この効果は、マーケティングや経済学、さらには日常生活の意思決定にも深く関係しており、うまく活用すると交渉や価格設定などに有利に働くこともあります。
アンカリング効果を使ってみよう
アンカリング効果はランディングページにこのように使用することができます。
「いますぐ~してください。」
「一日でも早く~しましょう!」
「24時間以内に~してください」
このように具体的な時間を設定することで、顧客に「期限以内に行動しなくては」と思わせることができます。それにより成約率をUPさせるのです。
またアンカリング効果は他にも以下のような使い方ができます。
価格設定(ショッピング) 例えば、高級ブランドのバッグが最初に30万円と表示されていた場合、その後に10万円のバッグを見ると「お買い得だ」と感じてしまうことがあります。最初の高額な価格がアンカーとなり、それ以下の価格が割安に見えるのです。
交渉術(ビジネスや給与交渉) 給与交渉の際、最初に「希望年収800万円です」と高めの数字を提示すると、相手はそれを基準に交渉を進めるため、結果としてより高いオファーを得やすくなります。逆に、最初に低めの額を提示してしまうと、そこから交渉が進み、希望額より低い提案になりやすくなります。
不動産価格(家やアパートの購入) ある物件を購入しようとしたとき、最初に「この地域では物件の相場は1億円です」と聞かされると、その後に9000万円の物件を見ると割安に感じます。しかし、最初に7000万円の物件を見てしまうと、9000万円の物件が割高に感じる可能性があります。
メニューの価格設定(レストラン) レストランでは、最も高価なメニューを最初に掲載することで、その他のメニューが「比較的安く」見えるように工夫されています。例えば、1万円のステーキがメニューの最上部にあると、5000円のパスタが「手頃な価格」に感じられるのです。
マーケティングと広告戦略 「通常価格10,000円→セール価格5,000円!」という広告を見ると、10,000円の価格がアンカーとなり、5,000円が非常にお得に感じます。実際には5,000円が元々の適正価格だったとしても、アンカリング効果によって価値が高く見えるのです。
商品に明確な期限が無い場合
キャンペーンを行っている商品やサービスならともかく、大体の商品は申し込みに期限を定めていません。言ってしまえば「申し込みはいつでもいい」のです。

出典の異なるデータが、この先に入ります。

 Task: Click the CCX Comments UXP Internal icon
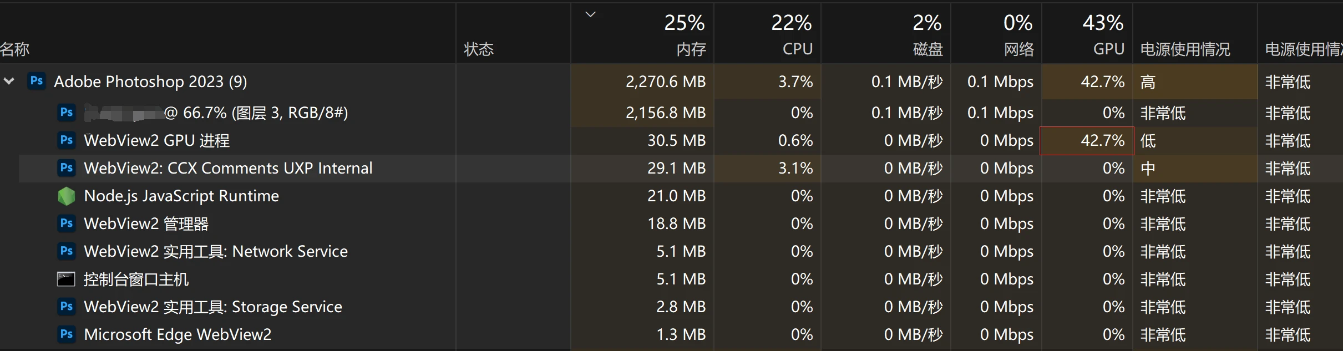click(67, 168)
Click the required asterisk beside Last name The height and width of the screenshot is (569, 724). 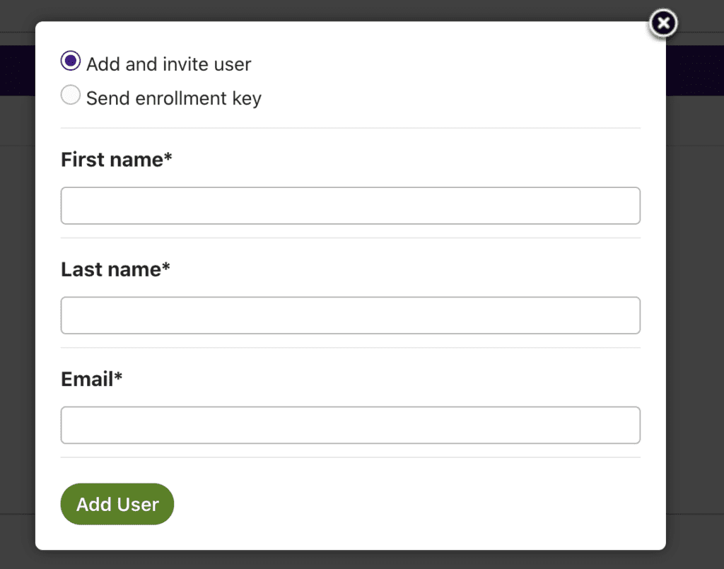point(166,268)
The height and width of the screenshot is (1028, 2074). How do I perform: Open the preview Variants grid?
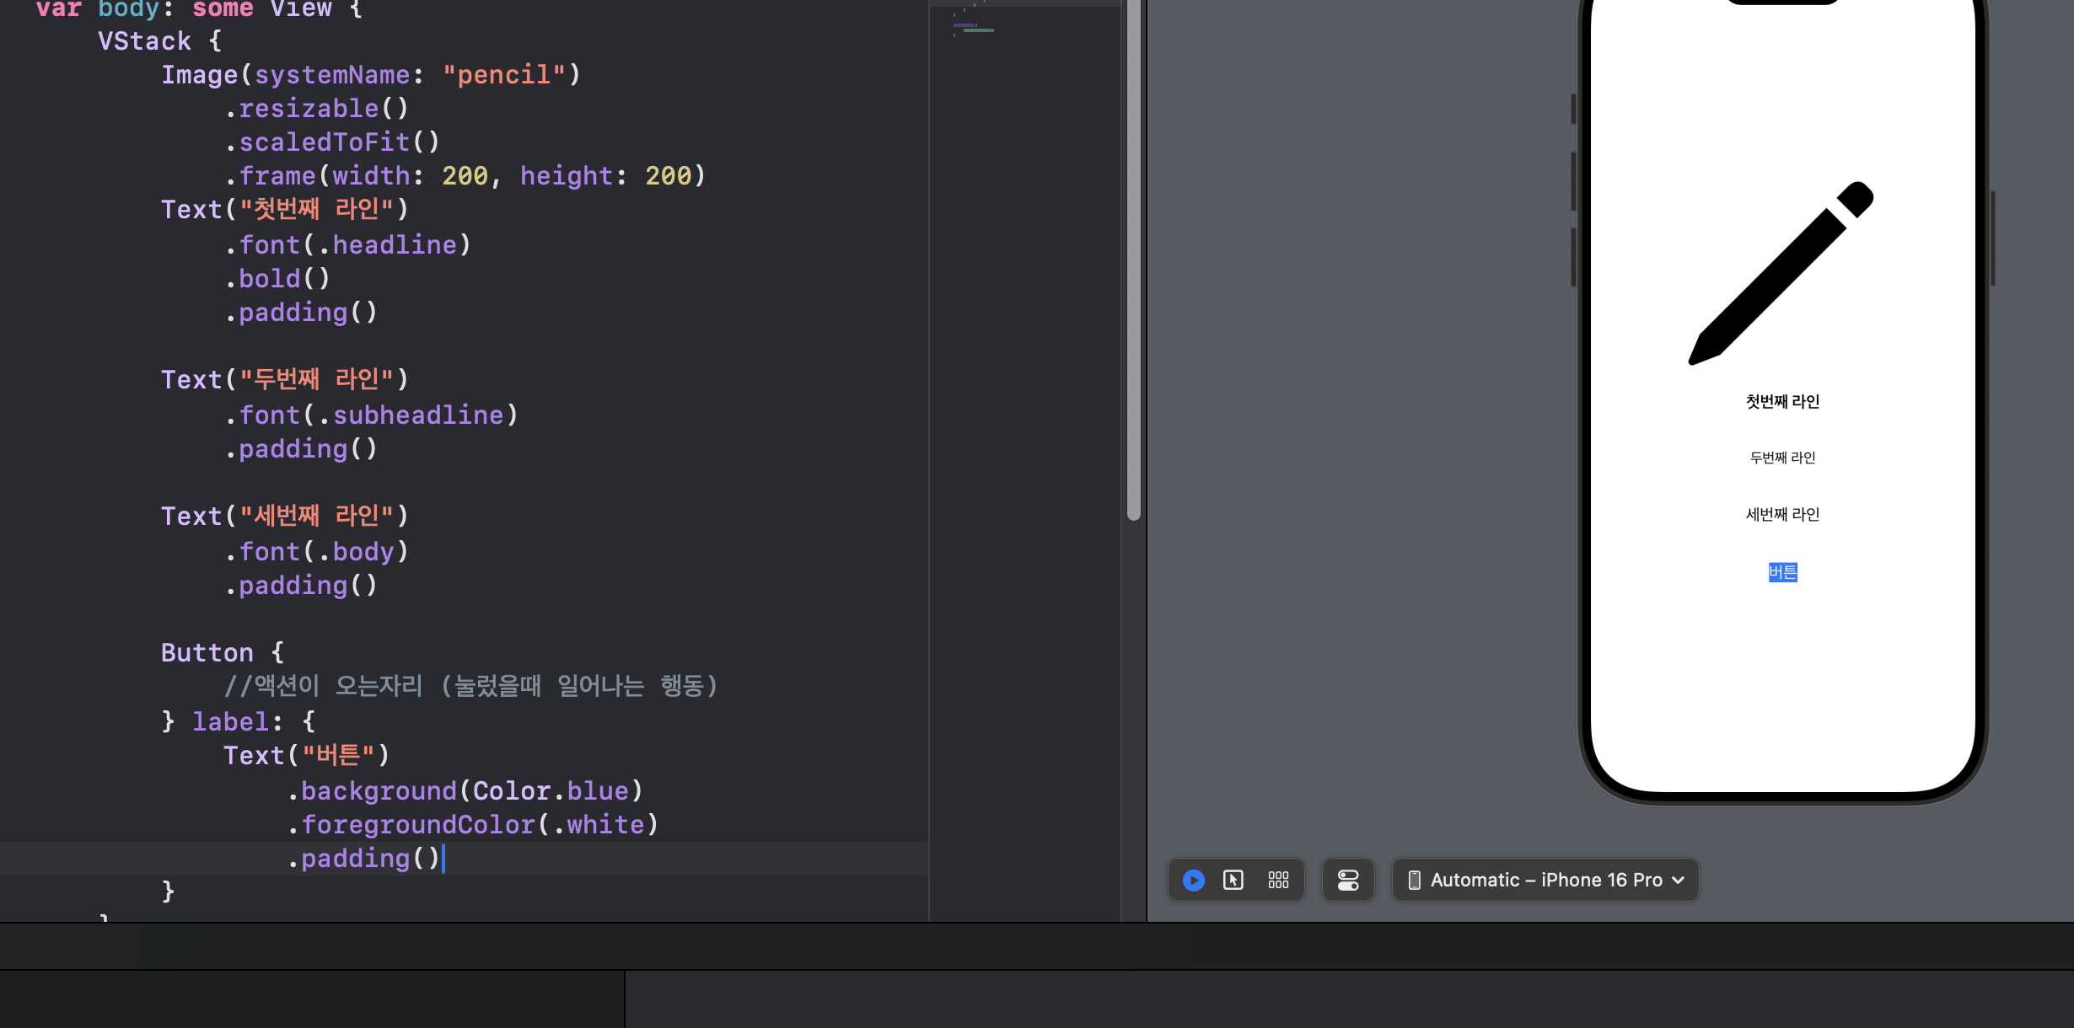click(x=1278, y=880)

しかしランディングページ作成者側としては一回のチャンスをものにしたいところ。
そこで期限のない商品に期限を設ける方法として、こんな言い回しをしてみましょう!
「夏に友達と海に行く前に、この贅肉のついたお腹まわりを何とかしたい」
「10年ぶりの同窓会までに、あの頃と見た目が変わってしまった自分を格好よくしたい」
「健康診断の結果が芳しくなく、次回の診断までに体重を減らさないといけない」
「彼氏に振られたので、次会うまでに痩せてきれいになって後悔させてやる」
このようにイベント事を想定してランディングページに組み込むことで、「イベントまでに」という期限を設定するのです。
まとめ
アンカリング効果とは、期限などに指標となるアンカーを降ろすことで、相手を行動させる手法です。
今回はランディングページを想定して期限を設定することに使用しましたが、他の使用例にも挙げた通り、給与交渉や値引き交渉などにも使うことができます。
このような心理学を用いてあなたの生活やビジネスを良い方向に進めましょう!